Der literarische Herbst 2018 (Teil 2)

Vor einiger Zeit ging schon ein Artikel online, in dem ich zahlreiche Bücher aufführte, auf die ich mich freue. Heute wird das Ganze fortgeführt, da inzwischen die Programme einiger weiterer Verlage online gegangen sind. Vorhang auf also für Runde Zwei der Novitätendisco (mit mehr Indie-Verlagen, mehr Frauen, und überhaupt!):

 

Bunte Cover liegen im Trend. Diese beiden Werke treten den Beweis an: Tom Rachmans Die Gesichter und Richard Powers Die Wurzeln des Lebens. Bislang konnte mich keines von Rachmans Büchern so wirklich vom Hocker hauen. Vielleicht wird das mit dem neuen Buch anders? Darin erzählt er von einem Sohn, der sich aus dem Schatten seines Vaters lösen möchte (Übersetzung von Bernhard Robben). Auch auf Richard Powers freue ich mich, schließlich habe ich noch nichts von diesem Autor gelesen und würde diesem Zustand gerne Abhilfe schaffen.

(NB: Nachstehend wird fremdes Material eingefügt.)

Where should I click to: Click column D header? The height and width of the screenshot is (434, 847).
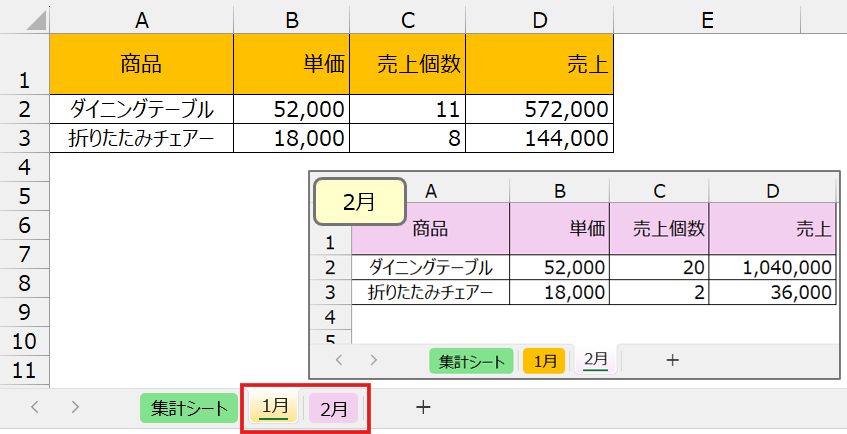(539, 17)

Thematisch in die Reihe der farbenfreudigen Cover passt auch Chris Kraus‘ neuer Roman Sommerfrauen, Winterfrauen. Kraus‘ letzter opulenter Roman Das kalte Blut konnte mich wirklich begeistern – hoffentlich kommt der neue Titel an dieses 1200seitige Werk auch heran. Weiter geht es mit Christian Torklers Der Platz an der Sonne, hierin entwirft der Autor eine Vision von Deutschland im Jahr 1978, in dem Berlin in Trümmern liegt. Alternative Geschichtsschreibungen mag ich sehr – mal sehen, ob auch dieses Buch überzeugen kann!

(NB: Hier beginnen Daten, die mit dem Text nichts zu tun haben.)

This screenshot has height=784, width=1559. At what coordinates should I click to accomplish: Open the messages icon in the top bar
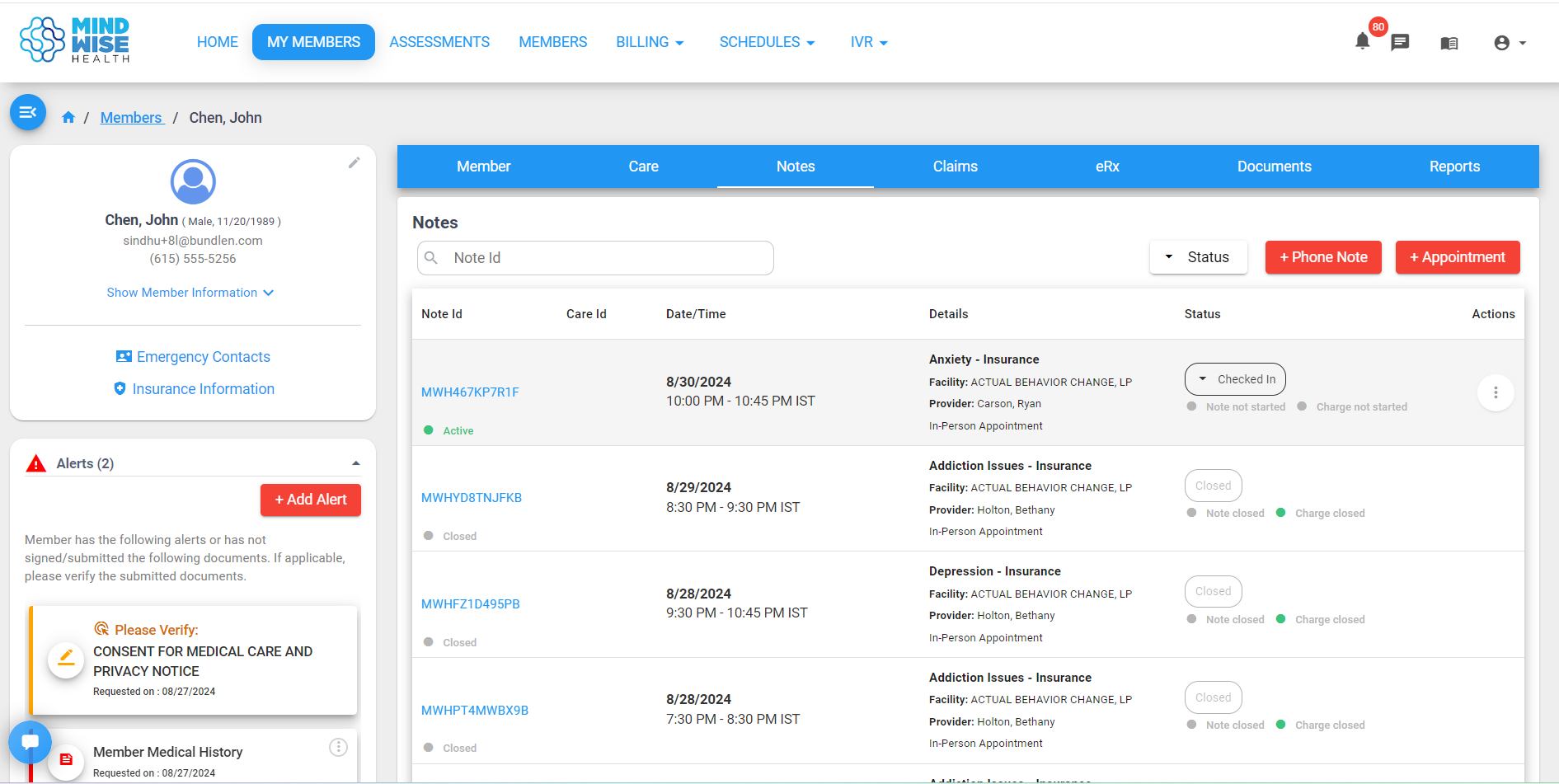[1400, 42]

Etwas weiter von Deutschland weg spielt der nächste Vorschautitel, nämlich Wonder Valley von Ivy Pochoda. Darin lässt die Autorin mehrere Figuren in der Gluthitze Kaliforniens aufeinanderprallen. Man darf auf diesen literarischen Flipperautomaten durchaus gespannt sein, wie ich finde.

 

Um mit spannenden Autorinnen fortzufahren: auch Nino Haratischwili lässt mit Die Katze und der General wieder von sich hören. Nach ihrem monumentalen Wurf Das achte Leben und der Auszeichnung mit dem Brecht-Preis der Stadt Augsburg freue ich mich nun, wieder von der Autorin zu hören. Eine weitere tolle Autorin ist Jennifer Clement, die nach ihrem Blick auf den blutigen Drogenkonflikt in Mexiko in Gebete für die Vermissten nun ein weiteres heißes gesellschaftliches Eisen anfasst. Nämlich die Faszination der Amerikaner für Waffen. Gun Love heißt das Buch und erscheint im September bei Suhrkamp.

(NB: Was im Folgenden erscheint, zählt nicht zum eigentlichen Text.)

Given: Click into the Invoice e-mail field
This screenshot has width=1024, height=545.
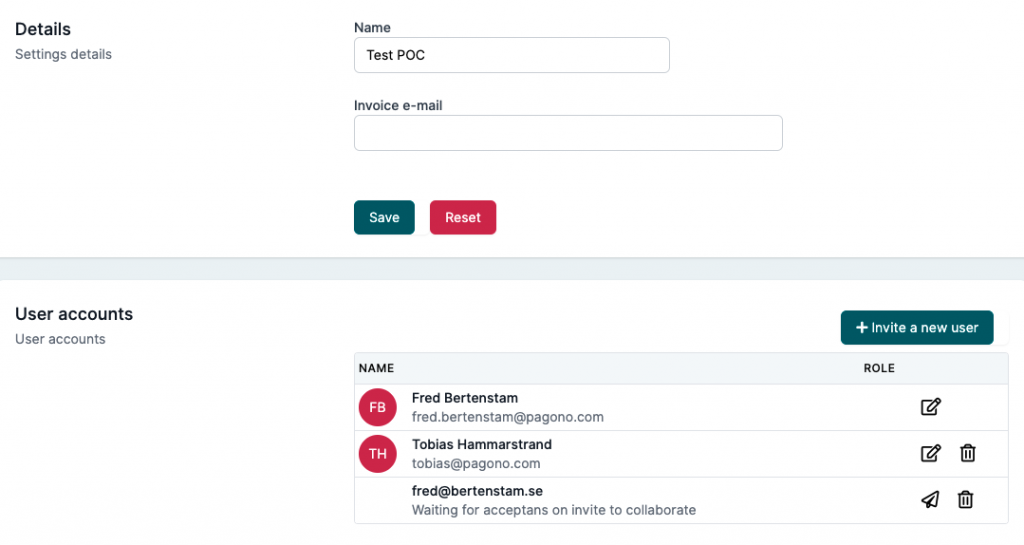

Ebenfalls im September erscheint das Debüt von Min Jin Lee, das in Amerika ein Bestseller war und auf der Shortlist des National Book Award stand. In Ein einfaches Leben erzählt die Autorin vom Milieu der koreanischen Einwanderer. Laut Verlagswerbung stecken 20 Jahre Arbeit in dem Buch – nicht nur eingedenk der aktuellen Ereignisse rund um Amerika und Nordkorea bin ich mehr als gespannt.

Die große Faszination an Büchern ist es ja, dass sie mich in andere Leben und Welten hineinschauen lassen. Mit der Lebenswelt von koreanischen Einwanderern in den USA hätte ich ja normalerweise keine Berührungspunkte. Ein weiterer dieser Weltenöffner könnte Der Sport der Könige der Autorin C.E. Morgan sein. Darin erzählt sie von einer Familie von Pferdezüchtern in den Südstaaten der USA – darüber hinaus scheint mir das Buch – wenn man nach der Ankündigung geht – auch die aktuellen Probleme der USA auf der Folie dieses Romans zu verhandeln.

Ein schwarzhumoriger Spaß könnte auch das Buch Glorreiche Ketzereien von Lisa McInerney werden. Es erscheint im Liebeskind-Verlag, der ja immer ein gutes Händchen für außergewöhnliche Bücher hat.

 

Auch im Bereich der Spannungsliteratur gibt es einige Titel, auf die ich mich freue, unter anderem auf Nachschub aus dem Polar-Verlag, der wieder einmal ein spannendes Programm aufbietet. Besonders ins Auge fiel mit das Buch Grant Park von Leonard Pitts Jr., der in diesem Buch das die Unruhen in Memphis 1968 und die Wahl Barack Obamas zum Präsidenten verbindet. Über seinem Krimi scheinen die Themen Rassismus und Amerikas Auseinandersetzung mit seinem historischen Erbe zu schweben. Ich bin gespannt.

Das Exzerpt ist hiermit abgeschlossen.